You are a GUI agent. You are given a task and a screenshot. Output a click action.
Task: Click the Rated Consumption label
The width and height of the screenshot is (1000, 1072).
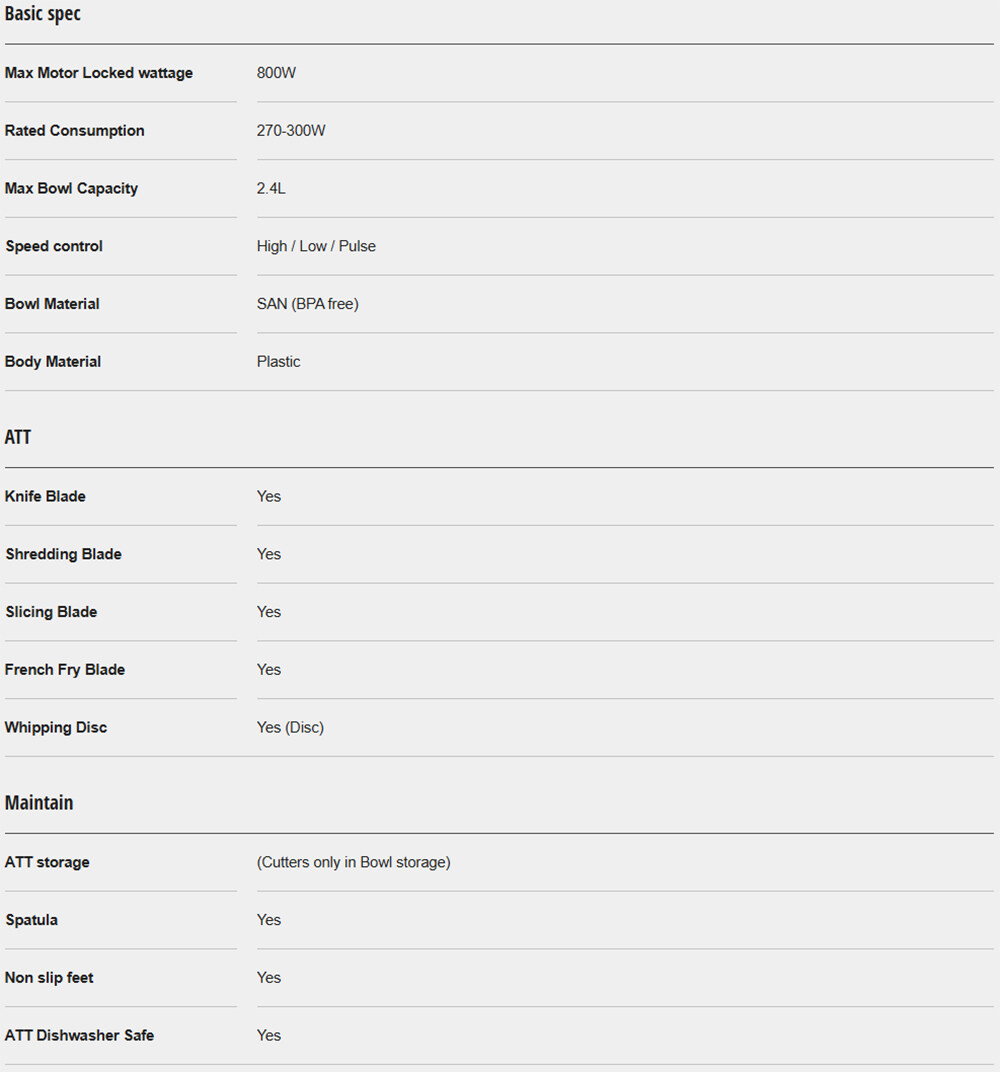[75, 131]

===============

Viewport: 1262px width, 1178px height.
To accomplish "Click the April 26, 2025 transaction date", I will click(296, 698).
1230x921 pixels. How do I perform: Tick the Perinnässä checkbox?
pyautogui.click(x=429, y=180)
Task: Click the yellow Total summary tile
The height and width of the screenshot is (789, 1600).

===============

## Work task
The exact lines of the material above starting at the one that contains "Viewport: 1262px width, 1178px height." and ending at the one that contains "The height and" are what to retype; leave out everything else.

## Answer to the problem
Viewport: 1262px width, 1178px height.
To accomplish "Click the April 26, 2025 transaction date", I will click(296, 698).
1230x921 pixels. How do I perform: Tick the Perinnässä checkbox?
pyautogui.click(x=429, y=180)
Task: Click the yellow Total summary tile
The height and width of the screenshot is (789, 1600).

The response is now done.